401(k) Plans and Same-Sex Couples

CFP® Certificants in the News

Financial planning for same-sex couples is as important as planning for opposite-sex couples according to CFP Board.  For context, the Supreme Court’s 2015 decision in Obergefell gave same-sex couples the right to marry and, once married, to enjoy the same rights as opposite-sex married couples.  However, the new rights generally apply only to married couples, not unmarried ones. This article will raise awareness of these protections and highlight potential alternative strategies for 401(k) plans for both unmarried and married same-sex couples.

401(k) Plan—Legal Protections for Same-Sex Married Couples

401(k) plans are one of the most popular tax-deferred savings strategies in America.  What’s not to love, right?  When you combine pre-tax (or Roth) deferrals, potential employer matching contributions, and almost unassailable creditor protection, the 401(k) plan is a premier retirement accumulation strategy. But how did Obergefell help the participant’s same-sex spouse?  The answer to that question is best illustrated by two examples.

Example 1: Participant dies—Haden and Blake are married, Hayden does not work outside of the home, and Blake’s 401(k) plan has a $500,000 balance.  If Blake dies, Haden receives 100% of Blake’s 401(k) plan balance—unless Hayden previously agreed to waive that right.  Let’s be clear, Hayden cannot be forced to waive those rights.

Example 2: Participant Lives—Now let’s give Blake a reprieve from the Grim Reaper. As long as Blake is alive, Blake can take distributions from the 401(k) plan without Hayden’s permission.

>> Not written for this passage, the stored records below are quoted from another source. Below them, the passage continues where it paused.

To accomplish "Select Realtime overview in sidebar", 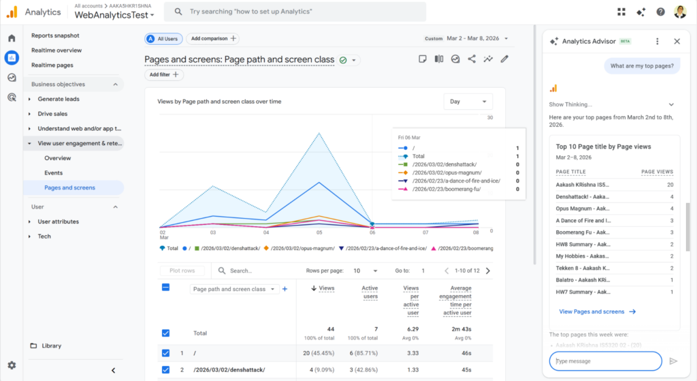I will point(56,50).
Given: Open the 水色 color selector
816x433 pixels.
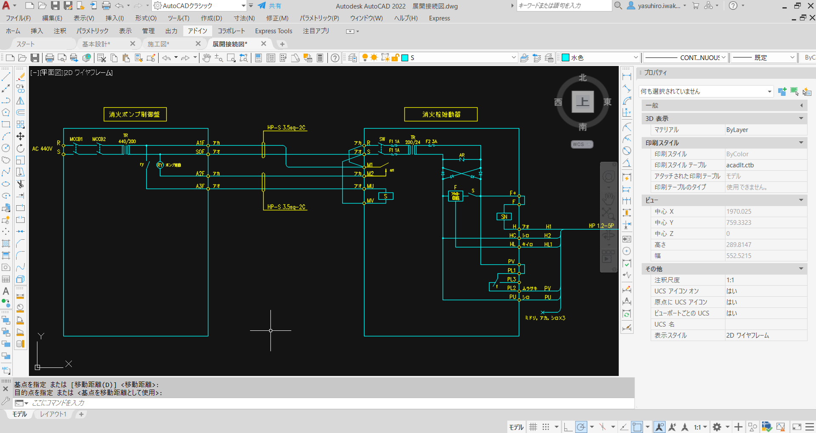Looking at the screenshot, I should pyautogui.click(x=600, y=58).
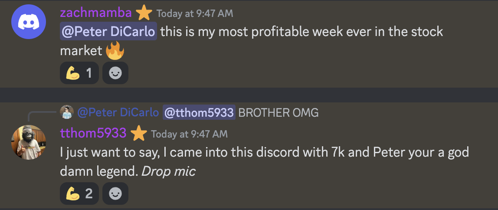This screenshot has width=498, height=210.
Task: Click the @Peter DiCarlo name in the reply preview
Action: (x=118, y=112)
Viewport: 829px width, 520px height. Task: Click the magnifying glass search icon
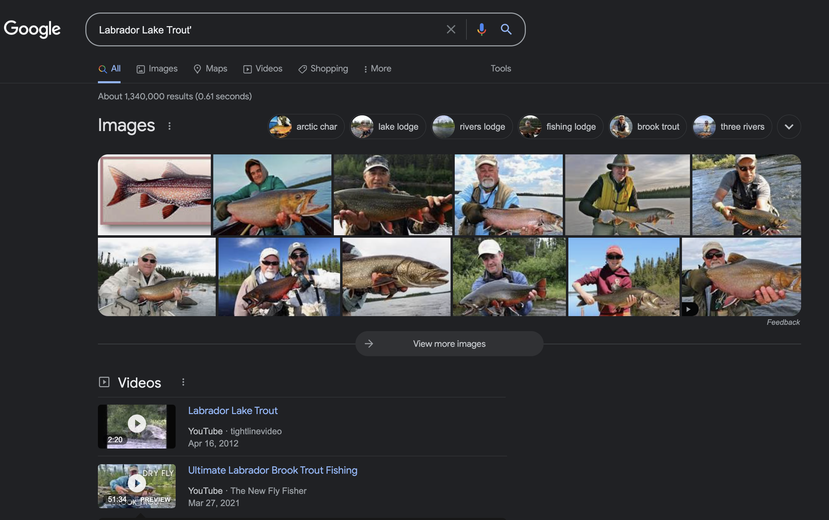(506, 30)
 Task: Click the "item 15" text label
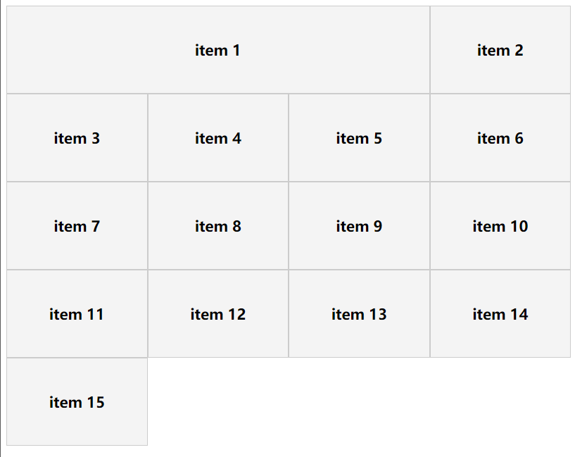click(77, 402)
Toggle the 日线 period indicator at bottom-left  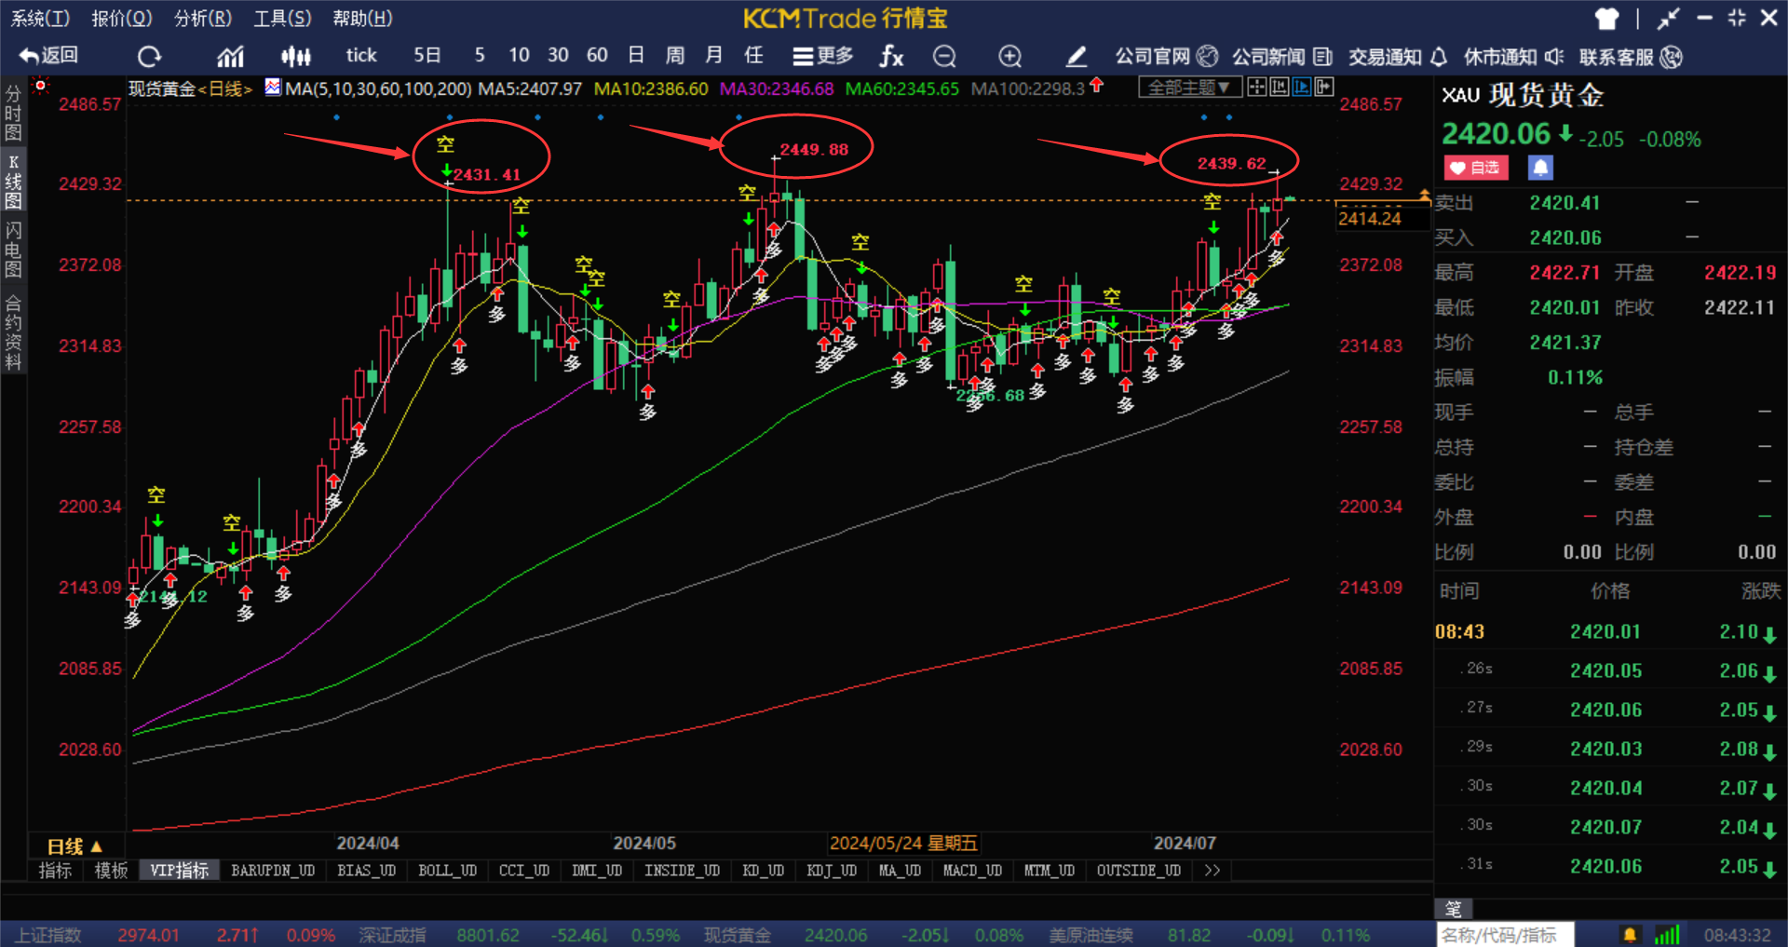point(75,846)
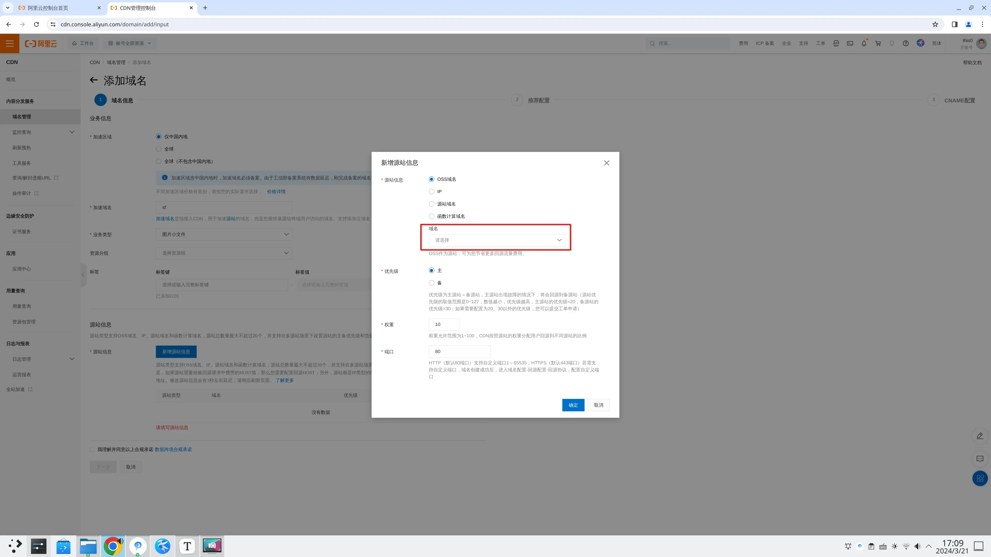Click the hamburger menu icon

coord(10,43)
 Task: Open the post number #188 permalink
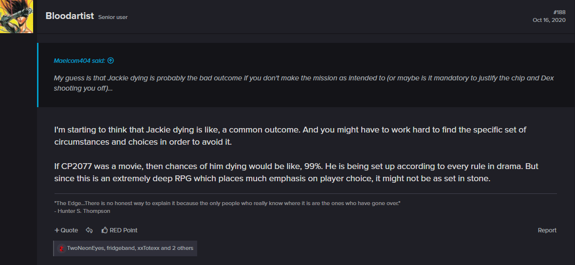559,13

But here’s a question—what rights do individuals in an unmarried same-sex relationship have in their partner’s 401(k) plan?  The short answer is none unless each partner names the other as the beneficiary of the 401(k) account. Even then, beneficiary designations can generally be changed at the account owner’s discretion.

Here’s your takeaway—Unmarried same-sex couples do not have Obergefell protections and additional financial planning is vital.

Disclaimer

The information presented herein is provided purely for educational purposes and to raise awareness of these issues; it is not meant to provide and should not be used to provide legal, identity theft protection, investment, income tax, risk management, retirement, estate, or financial planning advice of any kind. An experienced and credentialed expert should be consulted before making decisions relating to the topics covered herein. There are variations, alternatives, and exceptions to this material that could not be covered within the scope of this blog.